Поначалу Лора считала Сюрвиля мелкой дичью для себя. «В ту пору я еще жила в царстве мечты: вдруг я в один прекрасный день разбогатею, вдруг я выйду замуж за лорда, вдруг, вдруг, вдруг!..»
В Новый год он явился с конфетами, но напрасно. Его банальные подарки встречали с пренебрежением. Однако в мае 1820 года молодой инженер наконец воспользовался своим правом на отцовское имя – Миди де ла Гренере – и наследство. Узнав о брачных планах сына, Катрин Аллен открыла ему тайну его рождения. В письме, адресованном графу де Бекке, генеральному директору ведомства путей сообщения, Эжен указывал, что его матушка до сих пор не позаботилась добиться исполнения давнего решения суда, а потому ему пришлось съездить в Руан, чтобы узаконить свое гражданское состояние. И он просил отныне именовать его Миди де ла Гренере-Сюрвиль.
Это имя и пожизненная рента заставили родителей Бальзака взглянуть другими глазами на молодого человека. Инженер, окончивший Политехническое училище, да к тому же еще обладатель дворянской частицы «де», – нет, такими женихами не бросаются! На Лору оказали давление. Сюрвиль, часто ездивший в Руан по делам службы, взял на себя труд пересылать письма, которые сестры писали своему брату. То были чудесные письма. В семье Бальзак все владели пером гораздо лучше, чем сами полагали. Никудышный драматург, Оноре без малейшего усилия создавал образцы эпистолярного жанра.

◆ Исходные данные:
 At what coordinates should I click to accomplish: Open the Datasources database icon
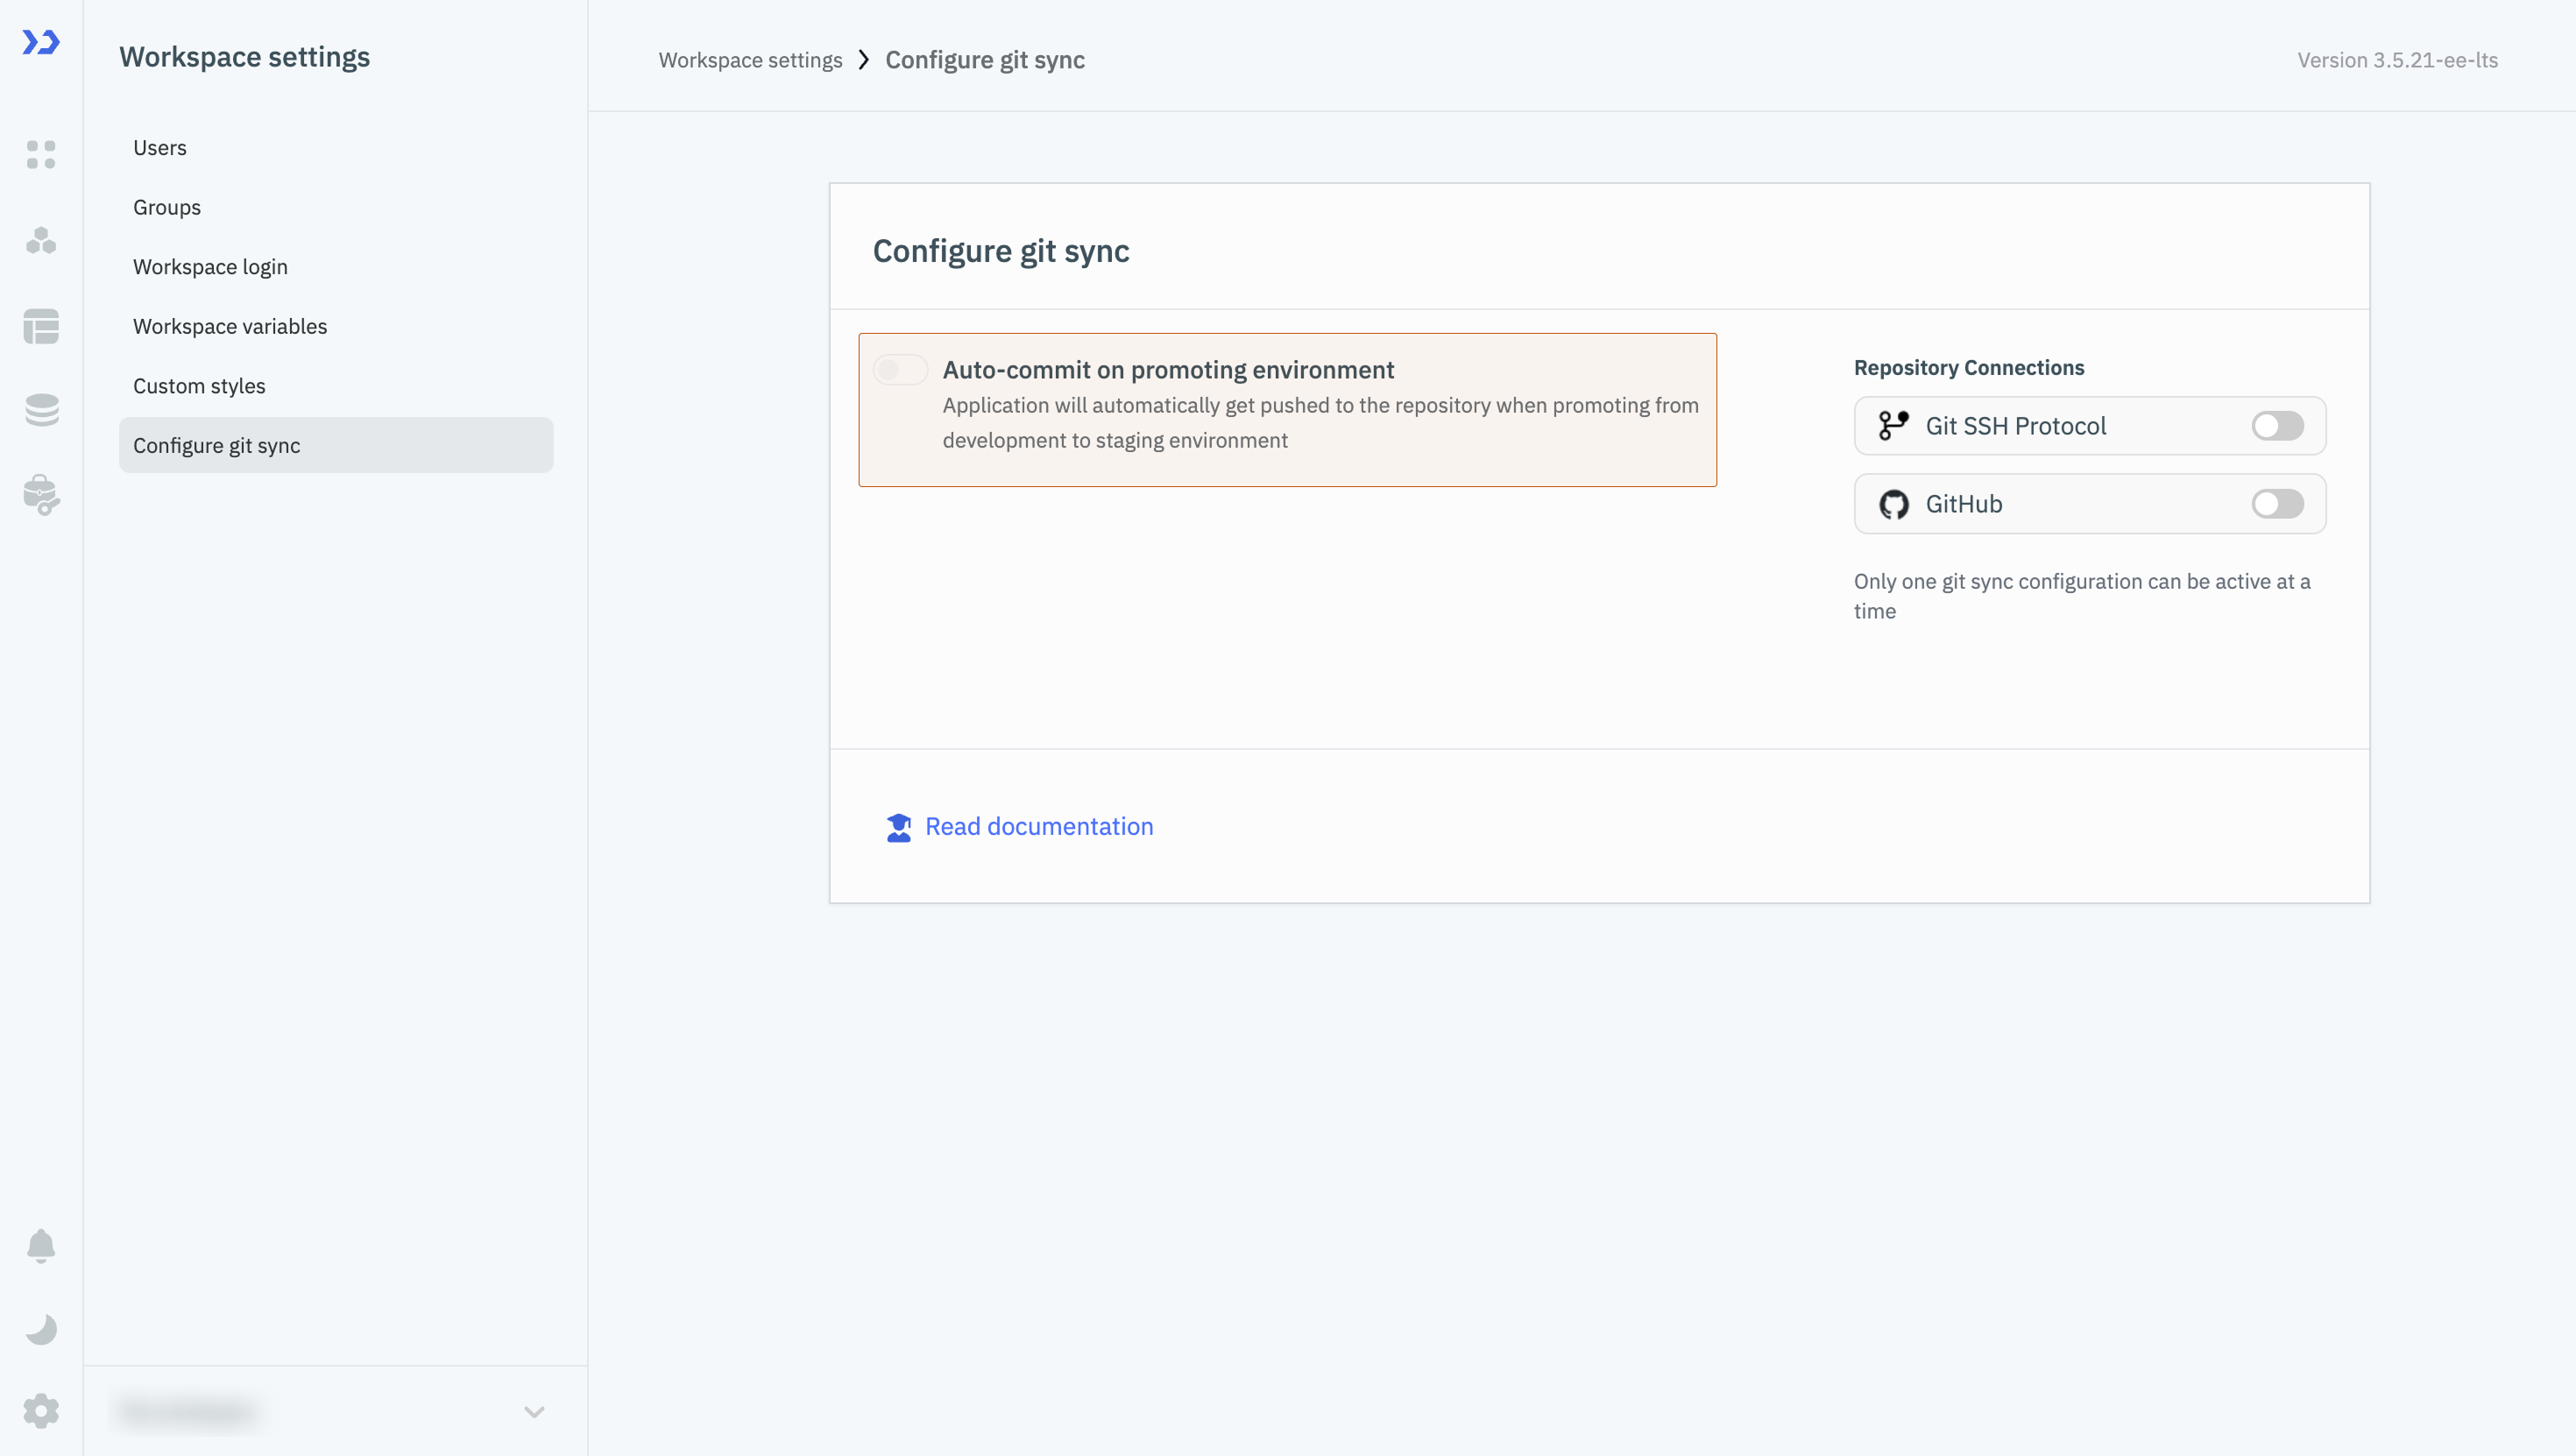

◆ Описание задания:
Допишите текст о сватовстве Сюрвиля к Лоре, начав сразу после его последнего предложения.

◆ Ответ на задание:
Вот каким слогом писала Лоранс:
«ПРИДВОРНАЯ ХРОНИКА ВИЛЬПАРИЗИ
Вчера король присутствовал на богослужении. Я ошиблась, его величество никогда не посещает церковь. Вчера король подписал свадебный контракт своей дочери… Нет, он ничего не подписывал, ибо принцессы, его дочери, вовсе не выходят замуж. Вчера у короля заледенели ноги – вот это правда, ибо в комнате у него немыслимая стужа, а щели в двери даже не заделаны.
Вчера у королевы весьма сильно ныло плечо; придворные медики решили, что ее просквозило из окна гостиной. Надеются, что ее величество скоро исцелится. В стране множество гусей; они постоянно возятся в канаве перед замком, и это отравляет жизнь ее величеству; прошлой ночью эти несносные создания внезапно разбудили ее. Поелику Капитолий спасать не надо, королева была весьма разгневана, что гуси нарушили ее сон.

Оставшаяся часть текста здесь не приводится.